— Gestellte Aufgabe A —
Wie lautet der Satz „Kinder brauchen dabei Sicherheit, Verlässlichkeit und möglichst wenig emotionalen Zusatzstress.“ aus dem Text über Trennungen und Kinder auf Englisch?

Was bei Trennungen in Bezug auf Kinder wichtig ist (Teil 2)
Trennungen sind schmerzhaft und aufwühlend für alle Beteiligten. Doch so überfordernd sie für Eltern oft sind, für Kinder sind die Herausforderungen mindestens genauso gross. kjz-Expertin Simone Gruen-Müller geht bei wichtigen Schritten in diesem Prozess auf die Kindersicht ein.
Simone Gruen-Müller ist Kinder- und Jugendpsychotherapeutin und Erziehungsberaterin im kjz Affoltern. Im zweiten Teil geht die kjz-Expertin auf wichtige Punkte rund um den Auszug eines Elternteils sowie die neue Wohnsituation und mögliche neue Partnerschaften ein und zeigt das Unterstützungsangebot der kjz für Eltern in Trennung auf.
Auszug und neue Wohnsituation
Zusammenfassung
- Welche neue Wohnsituation am besten ist, ist ganz individuell. Wichtig ist es, alle Bedingungen und Bedürfnisse gut zu klären.
- In jedem Fall sind die Übergänge zwischen den Eltern von grosser Bedeutung. Kinder brauchen dabei Sicherheit, Verlässlichkeit und möglichst wenig emotionalen Zusatzstress.
Was beim Auszug hilft und alternative Wohnmodelle
Es ist eine grosse Frage, wie der Auszug eines Elternteils am besten gelingt. Einige Eltern vertragen ihn nicht und möchten solange mit den Kindern wegfahren. Das ist verständlich. Wichtig ist aber, dass man den Kindern trotzdem die Möglichkeit gibt, Teil vom Prozess zu sein, indem sie zum Beispiel eine Schachtel mit Gegenständen packen dürfen, die für sie mitgezügelt wird. So sind sie von Anfang an Teil der neuen Wohnung.
Es gibt aber auch Eltern, denen der Prozess gemeinsam gelingt, die die neue Wohnung sogar alle zusammen einrichten oder die weiterhin ab und zu gemeinsam essen. Wenn der neue Ort nicht jedes Mal mit Ärger oder Widerstand verbunden ist, ist es für die Kinder viel entspannter.

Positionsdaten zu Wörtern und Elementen
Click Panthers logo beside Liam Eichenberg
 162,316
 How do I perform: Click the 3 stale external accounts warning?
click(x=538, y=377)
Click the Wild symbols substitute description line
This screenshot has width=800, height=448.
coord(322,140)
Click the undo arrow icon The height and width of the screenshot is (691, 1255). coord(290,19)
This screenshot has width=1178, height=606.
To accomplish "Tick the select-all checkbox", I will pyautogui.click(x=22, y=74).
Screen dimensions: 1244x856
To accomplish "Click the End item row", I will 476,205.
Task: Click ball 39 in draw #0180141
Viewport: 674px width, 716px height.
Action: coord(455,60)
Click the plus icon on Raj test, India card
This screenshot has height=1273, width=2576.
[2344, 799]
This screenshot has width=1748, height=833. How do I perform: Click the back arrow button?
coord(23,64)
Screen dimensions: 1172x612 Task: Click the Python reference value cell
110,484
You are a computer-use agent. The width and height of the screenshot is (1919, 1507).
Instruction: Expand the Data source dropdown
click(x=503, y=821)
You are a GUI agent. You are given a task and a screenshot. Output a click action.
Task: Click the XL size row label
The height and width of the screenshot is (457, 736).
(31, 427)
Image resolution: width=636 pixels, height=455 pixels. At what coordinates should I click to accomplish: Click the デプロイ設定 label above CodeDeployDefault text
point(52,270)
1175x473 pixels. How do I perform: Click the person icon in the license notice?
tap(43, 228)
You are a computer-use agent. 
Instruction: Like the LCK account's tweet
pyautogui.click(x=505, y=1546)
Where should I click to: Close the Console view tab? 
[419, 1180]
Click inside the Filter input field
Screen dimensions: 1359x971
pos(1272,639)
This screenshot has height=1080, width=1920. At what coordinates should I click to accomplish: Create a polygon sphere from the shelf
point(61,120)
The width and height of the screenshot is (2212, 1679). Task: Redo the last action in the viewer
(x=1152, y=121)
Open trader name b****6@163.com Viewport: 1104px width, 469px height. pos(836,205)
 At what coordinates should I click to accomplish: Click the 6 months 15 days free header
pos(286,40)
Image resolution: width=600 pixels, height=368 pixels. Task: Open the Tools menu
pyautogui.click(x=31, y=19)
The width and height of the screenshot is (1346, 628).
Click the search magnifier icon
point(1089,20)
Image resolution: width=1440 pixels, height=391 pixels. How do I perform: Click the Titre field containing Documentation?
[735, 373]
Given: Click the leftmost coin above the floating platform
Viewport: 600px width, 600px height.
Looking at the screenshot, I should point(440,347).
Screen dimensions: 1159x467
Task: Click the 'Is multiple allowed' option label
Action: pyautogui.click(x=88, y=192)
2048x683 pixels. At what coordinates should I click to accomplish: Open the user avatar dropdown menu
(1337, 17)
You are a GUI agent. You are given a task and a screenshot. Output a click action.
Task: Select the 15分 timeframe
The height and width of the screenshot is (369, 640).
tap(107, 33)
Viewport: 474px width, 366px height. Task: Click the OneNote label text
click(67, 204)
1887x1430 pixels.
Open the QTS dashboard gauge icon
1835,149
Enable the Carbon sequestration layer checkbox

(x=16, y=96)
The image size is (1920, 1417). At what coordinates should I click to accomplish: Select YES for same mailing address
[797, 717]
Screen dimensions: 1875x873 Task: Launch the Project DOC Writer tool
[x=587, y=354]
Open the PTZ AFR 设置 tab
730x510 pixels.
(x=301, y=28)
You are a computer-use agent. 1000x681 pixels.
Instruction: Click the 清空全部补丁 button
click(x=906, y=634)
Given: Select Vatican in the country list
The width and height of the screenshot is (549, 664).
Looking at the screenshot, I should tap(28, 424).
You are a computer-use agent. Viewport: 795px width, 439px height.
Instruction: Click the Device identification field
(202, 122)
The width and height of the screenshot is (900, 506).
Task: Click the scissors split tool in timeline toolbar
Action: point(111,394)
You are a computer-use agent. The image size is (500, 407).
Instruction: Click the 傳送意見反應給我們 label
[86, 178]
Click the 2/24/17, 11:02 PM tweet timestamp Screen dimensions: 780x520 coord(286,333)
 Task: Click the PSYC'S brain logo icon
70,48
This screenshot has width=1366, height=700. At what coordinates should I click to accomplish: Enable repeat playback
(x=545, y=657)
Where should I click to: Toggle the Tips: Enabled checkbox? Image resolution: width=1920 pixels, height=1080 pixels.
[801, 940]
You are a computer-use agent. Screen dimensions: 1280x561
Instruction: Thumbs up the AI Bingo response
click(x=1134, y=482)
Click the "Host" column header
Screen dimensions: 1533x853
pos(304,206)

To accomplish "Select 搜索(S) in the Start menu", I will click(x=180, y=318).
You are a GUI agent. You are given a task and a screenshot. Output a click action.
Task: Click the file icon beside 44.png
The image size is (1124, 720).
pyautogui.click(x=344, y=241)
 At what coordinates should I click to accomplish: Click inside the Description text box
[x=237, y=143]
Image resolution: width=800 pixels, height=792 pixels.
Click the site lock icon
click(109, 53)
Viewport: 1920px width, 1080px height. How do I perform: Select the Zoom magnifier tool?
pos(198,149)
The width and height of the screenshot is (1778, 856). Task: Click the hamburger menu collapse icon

— Gestellte Aufgabe B —
Schreiben Sie aus der Auflistung den Abschnitt von der Zeile mit „The width and height of the screenshot is (1346, 628).“ bis zur Zeile mit „Action: pyautogui.click(x=88, y=192)“ unverändert ab, beide Zeilen eingeschlossen.

— Lösung der Übung A —
Children need security, reliability, and as little additional emotional stress as possible in the process.

— Lösung der Übung B —
The width and height of the screenshot is (1346, 628).
Click the search magnifier icon
point(1089,20)
Image resolution: width=1440 pixels, height=391 pixels. How do I perform: Click the Titre field containing Documentation?
[735, 373]
Given: Click the leftmost coin above the floating platform
Viewport: 600px width, 600px height.
Looking at the screenshot, I should point(440,347).
Screen dimensions: 1159x467
Task: Click the 'Is multiple allowed' option label
Action: pyautogui.click(x=88, y=192)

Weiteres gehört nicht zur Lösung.